United Rock Nations conducted an interview with ALICE IN CHAINS bassist Mike Inez and drummer Sean Kinney at last month's Hellfest in Clisson, France. You can now watch the chat below.
Speaking about ALICE IN CHAINS' upcoming album, "Rainier Fog", Mike said: "It's a cool record. Records are like signposts in your career, and this is where we're at in 2018. We don't think about it too much — we don't go, 'Oh, we've gotta do a record like this,' or, 'We've gotta do a record like that.' There's a filtering process — everybody throws their riffs and stuff in the meat grinder, or coffee machine, and 10 songs drip out of that over the course of a year.
"I really like this record," he continued. "We had a different mixer, and we recorded in a different city. We went back to Seattle to do the basic tracks, where Sean lives, so Sean got to go home every night.
"We approach it the same — we just plug our guitars in the fucking amplifiers, and everything kind of turns out all right for us, so we've learned to trust that, and it's cool.
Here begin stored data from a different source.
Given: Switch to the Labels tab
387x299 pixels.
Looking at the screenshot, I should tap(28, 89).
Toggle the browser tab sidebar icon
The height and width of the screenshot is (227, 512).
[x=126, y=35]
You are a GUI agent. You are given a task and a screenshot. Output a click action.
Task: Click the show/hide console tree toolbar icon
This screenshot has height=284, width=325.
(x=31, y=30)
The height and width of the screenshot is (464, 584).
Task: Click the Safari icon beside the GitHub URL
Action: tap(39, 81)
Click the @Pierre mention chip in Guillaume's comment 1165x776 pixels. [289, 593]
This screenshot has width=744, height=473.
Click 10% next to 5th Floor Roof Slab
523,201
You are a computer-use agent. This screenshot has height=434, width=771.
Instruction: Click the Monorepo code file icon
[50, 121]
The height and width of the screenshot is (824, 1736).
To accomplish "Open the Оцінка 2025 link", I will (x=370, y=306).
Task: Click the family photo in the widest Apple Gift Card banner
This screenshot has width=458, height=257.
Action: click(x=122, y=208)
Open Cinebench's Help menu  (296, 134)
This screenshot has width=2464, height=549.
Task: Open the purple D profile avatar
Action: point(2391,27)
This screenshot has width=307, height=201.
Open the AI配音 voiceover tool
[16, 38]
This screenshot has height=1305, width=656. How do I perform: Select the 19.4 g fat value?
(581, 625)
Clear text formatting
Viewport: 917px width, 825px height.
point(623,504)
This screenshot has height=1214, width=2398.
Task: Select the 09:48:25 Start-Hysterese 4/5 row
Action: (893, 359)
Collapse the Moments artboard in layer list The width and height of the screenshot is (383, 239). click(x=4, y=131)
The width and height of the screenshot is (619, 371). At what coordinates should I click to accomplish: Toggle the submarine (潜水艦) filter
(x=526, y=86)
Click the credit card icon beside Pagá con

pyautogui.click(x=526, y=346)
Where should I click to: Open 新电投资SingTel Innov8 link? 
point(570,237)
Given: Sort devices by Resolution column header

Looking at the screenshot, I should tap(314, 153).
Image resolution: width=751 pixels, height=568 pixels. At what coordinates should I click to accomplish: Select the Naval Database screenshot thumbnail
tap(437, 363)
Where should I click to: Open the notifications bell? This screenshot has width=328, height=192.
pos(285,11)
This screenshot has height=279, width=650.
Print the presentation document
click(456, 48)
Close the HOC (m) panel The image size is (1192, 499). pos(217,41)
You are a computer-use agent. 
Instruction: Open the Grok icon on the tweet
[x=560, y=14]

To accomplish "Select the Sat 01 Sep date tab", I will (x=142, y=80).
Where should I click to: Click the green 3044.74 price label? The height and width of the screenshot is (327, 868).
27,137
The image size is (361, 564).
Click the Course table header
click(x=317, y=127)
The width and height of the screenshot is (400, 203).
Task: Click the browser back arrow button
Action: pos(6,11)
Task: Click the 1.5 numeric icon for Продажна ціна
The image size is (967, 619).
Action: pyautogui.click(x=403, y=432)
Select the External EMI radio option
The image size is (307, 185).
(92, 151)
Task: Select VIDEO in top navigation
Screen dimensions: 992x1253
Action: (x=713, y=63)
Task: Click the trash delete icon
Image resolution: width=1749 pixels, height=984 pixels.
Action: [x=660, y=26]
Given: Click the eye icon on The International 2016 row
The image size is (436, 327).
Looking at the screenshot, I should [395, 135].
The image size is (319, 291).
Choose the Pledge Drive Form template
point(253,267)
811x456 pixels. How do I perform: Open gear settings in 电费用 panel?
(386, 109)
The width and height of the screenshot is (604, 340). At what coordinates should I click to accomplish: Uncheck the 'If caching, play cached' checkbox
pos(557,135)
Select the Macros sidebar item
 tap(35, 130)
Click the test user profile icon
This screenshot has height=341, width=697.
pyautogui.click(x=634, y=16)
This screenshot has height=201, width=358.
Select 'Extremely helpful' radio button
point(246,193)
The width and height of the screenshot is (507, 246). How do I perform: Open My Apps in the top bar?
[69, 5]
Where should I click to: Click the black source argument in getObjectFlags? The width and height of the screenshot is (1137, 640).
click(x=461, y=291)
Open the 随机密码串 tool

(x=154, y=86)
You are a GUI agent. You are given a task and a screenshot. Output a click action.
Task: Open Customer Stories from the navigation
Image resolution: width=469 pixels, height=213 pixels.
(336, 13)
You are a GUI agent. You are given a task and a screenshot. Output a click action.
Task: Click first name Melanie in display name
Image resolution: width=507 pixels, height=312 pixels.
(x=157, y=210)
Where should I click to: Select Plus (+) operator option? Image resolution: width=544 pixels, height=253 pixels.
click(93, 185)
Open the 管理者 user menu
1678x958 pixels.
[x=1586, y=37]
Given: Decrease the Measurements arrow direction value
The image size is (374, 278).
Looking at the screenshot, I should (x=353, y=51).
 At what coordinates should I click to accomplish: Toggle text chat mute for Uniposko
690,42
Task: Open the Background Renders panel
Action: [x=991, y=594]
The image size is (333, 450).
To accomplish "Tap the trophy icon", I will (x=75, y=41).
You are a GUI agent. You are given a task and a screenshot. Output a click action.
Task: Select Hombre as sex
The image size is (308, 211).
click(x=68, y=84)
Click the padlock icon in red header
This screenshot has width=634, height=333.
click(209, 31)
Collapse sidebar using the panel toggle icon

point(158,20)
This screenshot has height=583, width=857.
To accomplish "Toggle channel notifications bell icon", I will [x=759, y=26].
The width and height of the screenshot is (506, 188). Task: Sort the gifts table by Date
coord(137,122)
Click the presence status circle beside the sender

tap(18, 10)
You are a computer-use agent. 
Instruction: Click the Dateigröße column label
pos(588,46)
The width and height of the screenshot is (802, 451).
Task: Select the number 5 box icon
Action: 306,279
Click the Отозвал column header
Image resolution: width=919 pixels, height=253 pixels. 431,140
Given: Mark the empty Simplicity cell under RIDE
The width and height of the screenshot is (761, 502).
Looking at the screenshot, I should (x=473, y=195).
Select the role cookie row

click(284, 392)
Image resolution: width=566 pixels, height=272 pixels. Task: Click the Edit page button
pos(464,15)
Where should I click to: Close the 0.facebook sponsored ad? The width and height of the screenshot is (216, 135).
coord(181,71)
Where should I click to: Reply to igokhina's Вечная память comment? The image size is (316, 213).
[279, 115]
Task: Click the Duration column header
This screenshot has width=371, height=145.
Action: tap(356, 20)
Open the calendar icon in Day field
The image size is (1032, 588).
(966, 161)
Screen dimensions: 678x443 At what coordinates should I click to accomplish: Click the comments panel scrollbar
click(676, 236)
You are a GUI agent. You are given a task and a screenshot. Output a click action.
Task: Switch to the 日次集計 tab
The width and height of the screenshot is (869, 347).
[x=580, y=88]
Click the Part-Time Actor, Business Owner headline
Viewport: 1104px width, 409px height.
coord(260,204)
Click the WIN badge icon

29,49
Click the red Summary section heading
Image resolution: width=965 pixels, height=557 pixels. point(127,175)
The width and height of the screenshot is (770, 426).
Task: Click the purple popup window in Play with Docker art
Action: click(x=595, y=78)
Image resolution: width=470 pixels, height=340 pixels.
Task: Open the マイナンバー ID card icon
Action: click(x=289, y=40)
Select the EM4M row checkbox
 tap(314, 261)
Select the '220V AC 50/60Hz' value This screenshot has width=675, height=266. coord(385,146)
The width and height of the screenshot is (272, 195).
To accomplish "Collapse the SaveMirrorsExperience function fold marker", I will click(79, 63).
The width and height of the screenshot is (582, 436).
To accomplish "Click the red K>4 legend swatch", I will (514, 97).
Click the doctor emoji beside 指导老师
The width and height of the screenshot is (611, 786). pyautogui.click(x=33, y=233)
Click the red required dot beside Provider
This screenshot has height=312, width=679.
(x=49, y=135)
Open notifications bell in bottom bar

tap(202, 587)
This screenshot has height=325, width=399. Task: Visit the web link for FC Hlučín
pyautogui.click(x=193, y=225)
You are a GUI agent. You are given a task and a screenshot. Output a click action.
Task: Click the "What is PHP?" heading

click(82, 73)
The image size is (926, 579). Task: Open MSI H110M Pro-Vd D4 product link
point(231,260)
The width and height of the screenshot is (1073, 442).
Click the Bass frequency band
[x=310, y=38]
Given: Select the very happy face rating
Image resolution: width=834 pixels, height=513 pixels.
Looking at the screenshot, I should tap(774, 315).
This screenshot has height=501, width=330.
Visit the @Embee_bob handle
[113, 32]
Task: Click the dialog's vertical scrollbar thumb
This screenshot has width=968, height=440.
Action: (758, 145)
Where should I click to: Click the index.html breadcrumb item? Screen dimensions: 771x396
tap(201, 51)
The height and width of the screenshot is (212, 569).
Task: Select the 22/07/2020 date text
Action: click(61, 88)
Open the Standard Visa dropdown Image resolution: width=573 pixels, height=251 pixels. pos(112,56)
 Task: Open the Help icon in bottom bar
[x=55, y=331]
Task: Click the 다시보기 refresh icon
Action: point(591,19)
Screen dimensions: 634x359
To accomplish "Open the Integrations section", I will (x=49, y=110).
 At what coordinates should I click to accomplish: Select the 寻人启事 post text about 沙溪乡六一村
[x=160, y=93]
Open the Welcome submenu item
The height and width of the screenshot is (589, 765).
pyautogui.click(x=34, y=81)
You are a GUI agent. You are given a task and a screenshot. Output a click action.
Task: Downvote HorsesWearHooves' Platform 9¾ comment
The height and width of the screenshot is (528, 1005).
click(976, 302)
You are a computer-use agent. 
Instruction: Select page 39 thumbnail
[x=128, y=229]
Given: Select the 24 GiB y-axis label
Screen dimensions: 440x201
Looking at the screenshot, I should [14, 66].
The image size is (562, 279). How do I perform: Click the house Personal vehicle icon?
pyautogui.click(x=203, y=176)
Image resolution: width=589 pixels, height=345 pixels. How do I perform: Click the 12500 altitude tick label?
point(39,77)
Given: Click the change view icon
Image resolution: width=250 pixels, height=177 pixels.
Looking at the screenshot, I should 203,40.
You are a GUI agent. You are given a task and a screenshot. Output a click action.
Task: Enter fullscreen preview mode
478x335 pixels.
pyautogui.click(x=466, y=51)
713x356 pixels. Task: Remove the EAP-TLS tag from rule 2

I love this record; it's one of my favorites, actually."
Kinney also talked about ALICE IN CHAINS' longevity, saying: "I feel like we already won, that we're still moving forward. We made another record that we dug, we're still making music we like, we still live our lives in a pretty straightforward, true way that we haven't been affected and chased trends. We just kind of forged our own little way of going through life and going through all the same things that everybody has to go through — all the loss and ups and downs and the high points and low points. The only difference is sometimes you have to do it in the public a little bit. And that you're still doing it, you're doing it with your friends and doing it for the same reason when we started the band when I was 20 to now, it's a pretty cool thing."
He added: "I never really could even wrap [my] head around that all which has happened would happen and how it has. And that's the cool thing with life — you get knocked down and you keep going. Try to do what you like. If you can make a living supporting yourself and not being a financial or emotional burden on anybody else, and you just like making coffee cups, but you're good at it and you can make a living to support yourself, then that's as good as life gets. And so we're fortunate to be able to do what we like for a living… We don't live by anybody else's rules, so we can forge our own, which I think is kind of the victory to it all."
"Rainier Fog" will be released on August 24. The disc marks a few firsts for ALICE IN CHAINS: in addition to being their first album in five years, it's their first album for BMG and their first time recording in their hometown of Seattle in more than 20 years (worth noting that the album title is a tribute to Seattle). They recorded at Studio X, the same facility where they tracked 1995's self-titled "Alice In Chains" album (back when the studio was known as Bad Animals). The "Rainier Fog" recording process also saw the band spend time at Henson Recording Studios in Los Angeles and at the Nashville studio of producer Nick Raskulinecz. "Rainier Fog" is the third straight ALICE IN CHAINS album recorded with Raskulinecz and engineer Paul Figueroa. The album was mixed by Joe Barresi (QUEENS OF THE STONE AGE, TOOL).
2013's "The Devil Put Dinosaurs Here" was ALICE IN CHAINS' second disc with vocalist/guitarist William DuVall, who joined in 2006 following the death of Layne Staley.
"The Devil Put Dinosaurs Here" sold 62,000 copies in its first week of release. It followed up 2009's "Black Gives Way To Blue".
The first two singles from "The Devil Put Dinosaurs Here", "Hollow" and "Stone", both hit No. 1 on the rock radio airplay charts, while the album itself debuted on the Billboard album chart at No. 2.